FireEye, a network security company based in Silicon Valley, yesterday struck a deal to buy its Virginia-based counterpart Mandiant for about $1 billion. It’s a lofty price, representing about 10 times Mandiant’s annual revenue, but investors don’t seem to mind: FireEye’s shares surged by about 24% this morning.

Part of the rationale for the tie-up between the two companies is to “increase global scale” and create an international market leader in the industry. Mandiant is very much a US-focused business: less than 5% of its sales are from offshore markets, and a third of the Fortune 100 are already customers. In contrast, FireEye already has a presence in more than 40 countries, and its international revenue, which accounts for about 15% of its top line, is growing at nearly three times the pace of its US business.

“We believe there is a significant opportunity for international growth in the Mandiant business model,” FireEye’s chief financial officer, Michael Sheridan, said on a conference call.  ”We therefore plan to leverage FireEye’s international infrastructure to accelerate the expansion of the Mandiant business into international markets.” It sounds promising—but there are reasons to believe this might not be as straightforward as it sounds.

Mandiant shot to fame after releasing a detailed report last February alleging that high-profile cyber-attacks on many US companies, including the New York Times, were carried out by the Chinese government. The report contained eye-opening detail about the extent and sophistication of attacks against US institutions that were up until then, long rumored but not well understood. 

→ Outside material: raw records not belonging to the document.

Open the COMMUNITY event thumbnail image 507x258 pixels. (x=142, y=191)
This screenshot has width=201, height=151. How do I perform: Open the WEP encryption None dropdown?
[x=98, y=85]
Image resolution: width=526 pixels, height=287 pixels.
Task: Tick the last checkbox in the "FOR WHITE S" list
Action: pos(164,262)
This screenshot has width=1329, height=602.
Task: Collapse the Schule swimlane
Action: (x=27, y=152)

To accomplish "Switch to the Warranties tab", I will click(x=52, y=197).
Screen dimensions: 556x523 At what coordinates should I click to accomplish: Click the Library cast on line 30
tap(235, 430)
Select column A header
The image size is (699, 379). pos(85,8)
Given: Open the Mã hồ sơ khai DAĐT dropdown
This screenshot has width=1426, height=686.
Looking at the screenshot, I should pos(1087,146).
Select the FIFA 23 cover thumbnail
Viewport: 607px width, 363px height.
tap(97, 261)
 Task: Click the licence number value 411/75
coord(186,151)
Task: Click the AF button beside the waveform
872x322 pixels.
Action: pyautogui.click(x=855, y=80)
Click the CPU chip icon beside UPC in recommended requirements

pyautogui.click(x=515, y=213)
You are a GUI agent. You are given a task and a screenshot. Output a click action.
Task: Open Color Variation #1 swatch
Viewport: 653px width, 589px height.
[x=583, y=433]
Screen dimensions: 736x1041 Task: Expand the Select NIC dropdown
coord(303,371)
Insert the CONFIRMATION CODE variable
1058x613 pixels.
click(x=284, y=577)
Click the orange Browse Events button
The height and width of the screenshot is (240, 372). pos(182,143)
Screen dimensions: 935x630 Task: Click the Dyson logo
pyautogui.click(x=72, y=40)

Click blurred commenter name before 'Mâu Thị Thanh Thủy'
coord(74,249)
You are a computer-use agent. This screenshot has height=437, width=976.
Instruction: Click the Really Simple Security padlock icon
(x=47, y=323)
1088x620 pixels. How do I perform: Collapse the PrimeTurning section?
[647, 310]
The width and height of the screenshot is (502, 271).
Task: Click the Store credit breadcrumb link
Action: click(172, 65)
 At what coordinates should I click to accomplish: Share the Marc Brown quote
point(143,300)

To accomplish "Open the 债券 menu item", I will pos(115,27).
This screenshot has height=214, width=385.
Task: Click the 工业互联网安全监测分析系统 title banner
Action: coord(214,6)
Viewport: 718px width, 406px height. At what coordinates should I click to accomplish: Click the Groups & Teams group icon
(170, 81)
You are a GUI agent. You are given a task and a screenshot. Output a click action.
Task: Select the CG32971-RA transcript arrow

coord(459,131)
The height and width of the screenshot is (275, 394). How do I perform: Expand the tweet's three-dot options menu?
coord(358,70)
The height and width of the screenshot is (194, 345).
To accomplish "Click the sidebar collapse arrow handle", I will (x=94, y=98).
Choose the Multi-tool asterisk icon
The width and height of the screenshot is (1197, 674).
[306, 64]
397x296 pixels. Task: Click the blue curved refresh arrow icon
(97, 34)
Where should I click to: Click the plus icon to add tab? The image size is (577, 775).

But unsurprisingly, China rejected the contents of the report out of hand. And its extraordinarily detailed nature, which identified the code names of hackers, the precise buildings they operate from, and the processes they use, raised eyebrows elsewhere about what appear to be close links between the company and the US government. As Business Insider reported earlier this year, the CTO of rival cybersecurity firm Taia Global said the report had “critical analytic flaws” because it refused to acknowledge that countries other than China engaged in cyberattacks. 

A lot has changed since the beginning of last year. Edward Snowden’s revelations about the NSA’s cyber-surveillance activities have begun to affect overseas sales for US hardware companies like Cisco and IBM in overseas markets. It’s not just a US China thing, either: The revelations have also arguably damaged US relations with countries like Germany and Brazil.

In this light, it’s not unreasonable to think that a well-connected US firm, staffed by former intelligence agents and Department of Defense officials, that openly describes China and Russia as adversaries, might have a little difficulty recruiting non-US companies as its clients. FireEye told Quartz that it “has not encountered difficulties abroad. Our international business is growing very fast and we have build the infrastructure to support this acquisition.” Mandiant didn’t respond to a request for comment.